Structurally, an OpenXML document is an Open Packaging Conventions (OPC) package. As stated previously, a package is composed of a collection of parts. Each part has a part name that consists of a sequence of segments or a pathname such as "/word/theme/theme1.xml." The package contains a [Content_Types].xml part that allows you to determine the content type of all parts in the package. A set of explicit relationships for a source package or part is contained in a relationships part that ends with the .rels extension.
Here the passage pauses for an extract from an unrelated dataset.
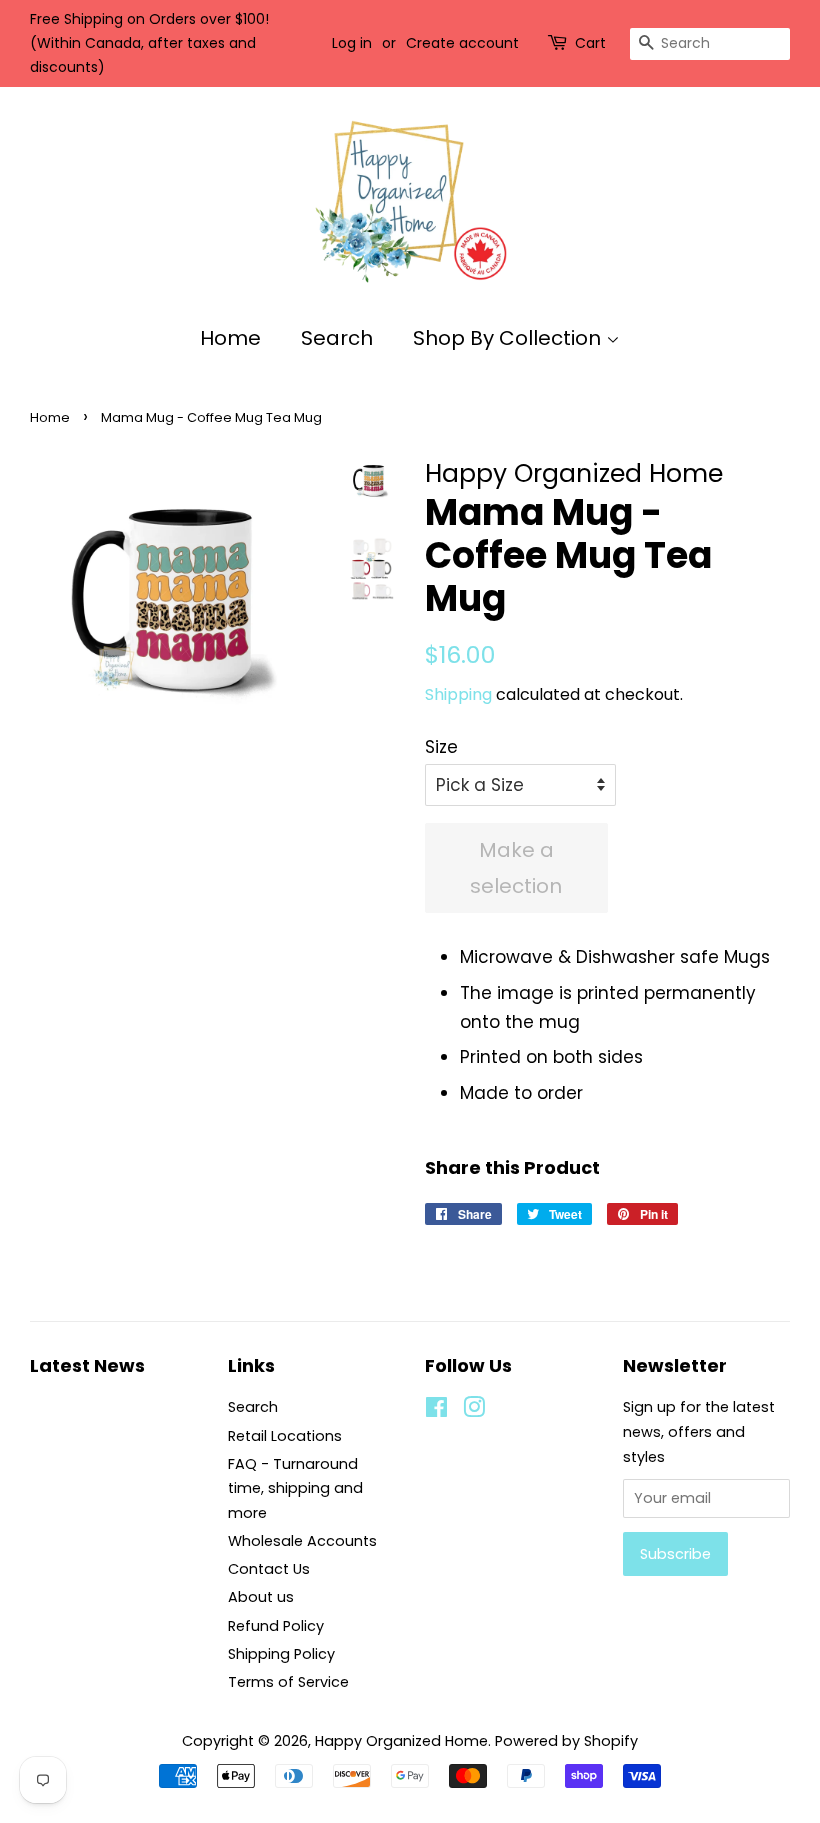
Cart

Word 2007 documents are defined using WordprocessingML markup. A document is composed of a collection of stories where each story is one of the following:
• Main document (the only required story)
• Glossary document
• Header and footer
• Comments
• Text box
• Footnote and endnote
PowerPoint 2007 presentations are described by PresentationML markup. Presentation packages can contain the following parts:
• Slide master
• Notes master
• Handout master
• Slide layout
• Notes
An Excel 2007 workbook is described by using SpreadsheetML markup. Workbook packages can contain:
• Workbook part (required part)
• One or more worksheets
• Charts
• Tables
• Custom XML
The Microsoft SDK for Open XML Formats Technology Preview
The object model in the Microsoft SDK for Open XML Formats Technology Preview simplifies the manipulation of OpenXML packages. The Open XML object model encapsulates many of the common tasks that developers typically perform on OpenXML packages, so you can perform complex operations with just a few lines of code. Some common tasks:
• Search: With a few lines of code, you can search a collection of Excel 2007 worksheets for some arbitrary data.
• Document assembly: You can create documents by combining the parts of existing documents programmatically. For example, you can pull slides from various PowerPoint 2007 presentations to create a single presentation.
• Validation: With a few lines of code, you can validate the parts in a package or validate an entire package against a schema.
• Data update: With the Open XML object model, you can easily modify the data in multiple packages.
• Privacy: With a few lines of code, you can remove comments and other personal information from a document before it is distributed.
The Open XML object model can be used in any language supported by the .NET framework. The help topics presented in this SDK provide code samples in C# and Visual Basic .NET.
Using the code samples in the help topics in this SDK as a starting point, you can take advantage of the OpenXML standards in the 2007 Office system. The Open XML object model relieves much of the tedium of working with OPC documents and is well worth your time to explore.